Iron Jag awards ceremony
1st Lt. John McGuire, left, retired Command Sgt. Maj. Mike Broady, center, and Capt. Evelyn Blanco pose for a photo at the Iron Jag awards ceremony Monday. McGuire and Blanco won the Office of the Staff Judge Advocate's second Iron JAG competition, earning them the inaugural Broady Cup, named for Broady, who held the first official Iron JAG competition in Wiesbaden, Germany, in 1994.

FORT BENNING, Ga. (May 8, 2013) -- The Fort Benning Office of the Staff Judge Advocate honored Capt. Evelyn Blanco and 1st Lt. John McGuire on May 6, presenting both with the inaugural Broady Cup, the award for the top performers in the OSJA's second Iron JAG competition.
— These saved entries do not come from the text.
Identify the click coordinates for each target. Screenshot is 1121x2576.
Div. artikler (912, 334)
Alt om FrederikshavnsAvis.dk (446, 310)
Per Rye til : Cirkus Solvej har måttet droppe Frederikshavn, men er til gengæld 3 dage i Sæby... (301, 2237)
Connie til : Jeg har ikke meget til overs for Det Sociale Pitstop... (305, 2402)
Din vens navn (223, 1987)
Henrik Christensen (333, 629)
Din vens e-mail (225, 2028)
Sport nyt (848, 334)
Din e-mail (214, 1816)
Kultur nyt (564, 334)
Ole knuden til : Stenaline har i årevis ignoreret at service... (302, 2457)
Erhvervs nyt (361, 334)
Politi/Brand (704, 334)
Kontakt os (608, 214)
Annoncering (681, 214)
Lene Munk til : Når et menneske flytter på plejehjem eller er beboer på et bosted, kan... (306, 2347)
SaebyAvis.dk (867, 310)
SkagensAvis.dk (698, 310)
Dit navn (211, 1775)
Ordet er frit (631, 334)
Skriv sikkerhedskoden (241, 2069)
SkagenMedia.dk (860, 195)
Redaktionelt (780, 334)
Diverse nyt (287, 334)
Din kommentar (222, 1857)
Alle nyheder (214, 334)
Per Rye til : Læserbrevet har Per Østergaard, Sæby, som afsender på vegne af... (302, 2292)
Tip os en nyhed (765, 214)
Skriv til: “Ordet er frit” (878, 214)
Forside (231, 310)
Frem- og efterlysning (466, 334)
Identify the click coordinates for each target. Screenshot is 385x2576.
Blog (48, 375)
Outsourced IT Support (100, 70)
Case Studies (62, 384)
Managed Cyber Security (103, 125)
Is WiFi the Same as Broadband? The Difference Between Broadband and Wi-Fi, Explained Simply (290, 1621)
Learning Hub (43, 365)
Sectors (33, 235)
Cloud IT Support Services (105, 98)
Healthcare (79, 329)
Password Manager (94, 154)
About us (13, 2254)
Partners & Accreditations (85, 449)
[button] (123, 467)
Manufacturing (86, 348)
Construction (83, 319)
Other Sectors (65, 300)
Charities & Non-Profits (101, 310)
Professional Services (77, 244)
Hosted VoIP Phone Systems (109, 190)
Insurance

Blanco and McGuire, both OSJA attorneys, received the highest scores in the officewide test of physical and mental prowess, conducted April 22-24.

Events in this year's Iron JAG included the Army Physical Fitness Test, a timed physical strength challenge, a written exam covering legal and historical topics and a 10K run, with points given to the top five male and female performers in each event. Blanco and McGuire were awarded the Broady Cup for earning the highest scores overall in the competition.

The Broady Cup is named in honor of retired Command Sgt. Maj. Mike Broady, who founded the Iron JAG competition and was also recognized at the ceremony.

Broady held the first official Iron JAG competition in Wiesbaden, Germany, in 1994, modeling the event after the Best Ranger Competition that is held annually at Fort Benning. By 2001, the Iron JAG had received support from the highest levels of Army leadership, and was featured in Stars and Stripes magazine. Numerous variations of the competition have been held in the intervening years, particularly in the 82nd Airborne Division and XVIII Airborne Corps at Fort Bragg.

The competition originally featured attorneys and paralegals competing in two-person teams, working together through events such as pull-ups, a bicycle race, a 12-mile ruck march, a modified APFT and a written legal skills test. Each team trained together, studied together and was required to finish each event together.

The intention behind the competition was to promote the importance of teamwork between attorney and paralegal, and to foster good order and discipline by demonstrating that success in their mission hinged on them working together. It also served as an interaction with the community at large, showcasing the ability and knowledge of the Soldiers working in the OSJA.

Iron JAG has since evolved into an individual competition, but many of the core principles remain the same. OSJA Soldiers participating in the legal stakes competition demonstrate their discipline and skill over the course of three days, showing their physical and mental preparedness to accomplish the OSJA mission.